El encanto y el carisma no son exactamente mis puntos fuertes de ninguna manera, y aun así he tenido mi cuota de reacciones favorables hermosas de todo tipo de personas, desde completas desconocidas hasta las más cercanas y queridas, y aunque no necesariamente he seguido cada consejo (ya que eso sería horrendo, sin mencionar lo contradictorio), ha habido mucho que he aprendido de escuchar lo que otras personas han dicho acerca de mí y de mi proyecto.
Un ejemplo inicial se remonta a cuando tenía más o menos dieciséis años: un conocido casual (para nada lo suficientemente cercano para ser un amigo como tal) de repente se sentó a mi lado y me dijo que él consideraba que yo de verdad debería intentarlo con esto de la música, ya que él – correctamente – sentía que le estaba dedicando demasiado tiempo a estudiarla y ensayarla como para que fuese simplemente un pasatiempo. Menosprecié la idea porque yo insistía que guardaría la guitarra una vez llegara a la mayoría de edad y me concentraría en mi objetivo de ser científico. Sobra decir que eso nunca ocurrió y a la larga ese muchacho obviamente había dado en el clavo.
Mi primera motivación para enseñarme a mí mismo a tocar guitarra (piano también, aunque nunca llegué a ser muy bueno en ninguno de los dos) fue, patéticamente, impresionar a mi traga, pero para cuando tuve las mínimas aptitudes para de verdad serenatearla, ya me gustaba otra, así que utilicé la música para conquistarla y no funcionó, pero para entonces tenía otra razón, menos absurda, para seguir estudiando y practicando: me hacía en cierto modo popular.

DATOS PROPORCIONADOS
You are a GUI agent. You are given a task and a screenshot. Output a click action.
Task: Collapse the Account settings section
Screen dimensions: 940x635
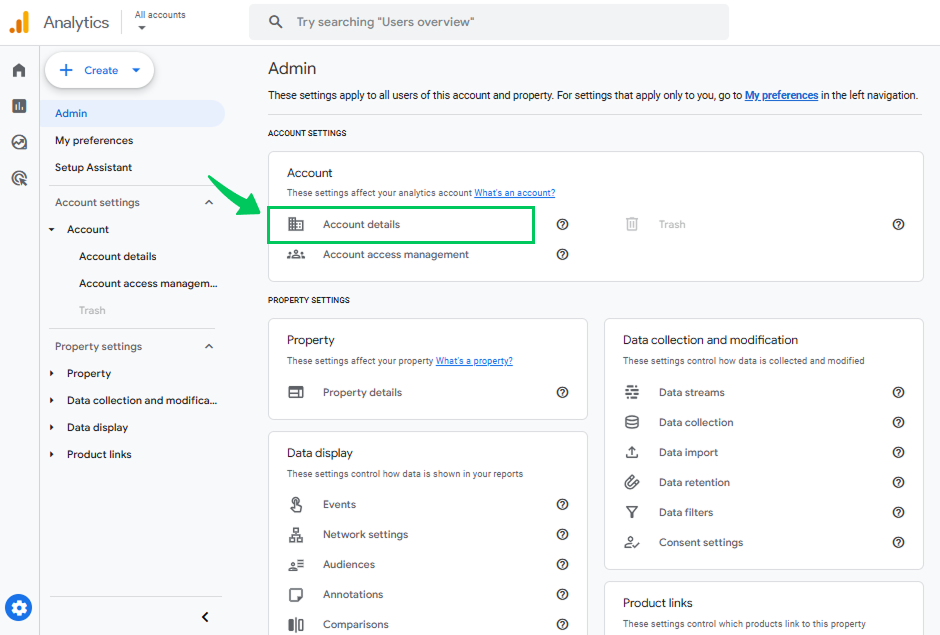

...

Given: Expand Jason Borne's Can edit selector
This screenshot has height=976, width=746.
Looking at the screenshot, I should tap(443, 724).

EJERCICIO 1
Responde, según el fragmento sobre la música:
(a) ¿Qué edad tenía aproximadamente quien narra cuando un conocido le dijo que debería intentarlo con la música?
(b) ¿Qué objetivo pensaba perseguir al llegar a la mayoría de edad?
(c) ¿Cuál fue su primera motivación para aprender a tocar guitarra?
EJERCICIO 2
Redacta una continuación del fragmento sobre la música que empiece justo después de su última oración.

RESPUESTA FINAL 1
(a) Más o menos dieciséis años.
(b) Ser científico.
(c) Impresionar a su traga.

RESPUESTA FINAL 2
Antes, de niño, me había gustado la mitología griega, estrafalarias cantidades de estadísticas de balompié, y por supuesto ante todo la zoología, y siempre había sentido que la gente era precavida conmigo y sentía que yo era demasiado raro. Con frecuencia se pensaba que yo era tímido en el colegio, pero la verdad era que simplemente estaba aburrido y se me habían agotado los intentos para tratar de comentar los temas que me emocionaban. Ese fue también uno de los incentivos para que comenzara a escribir un diario cuando tenía por ahí diez años.
Tan pronto comencé a tocar guitarra y a cantar en frente de la gente, de un momento a otro era alguien que admiraban, alguien que incluso le mencionaban al resto de sus círculos sociales, lo cual era completamente nuevo para mí. Añadiéndole el hecho de que era adolescente, por supuesto que eso fue crucial en ese momento. Deliberadamente aprendí las cosas que cautivarían, electrificarían y provocarían una respuesta positiva. Me encantaba ser el centro de atención, y todavía, pero ahora no es mi prioridad número uno, ni cerca.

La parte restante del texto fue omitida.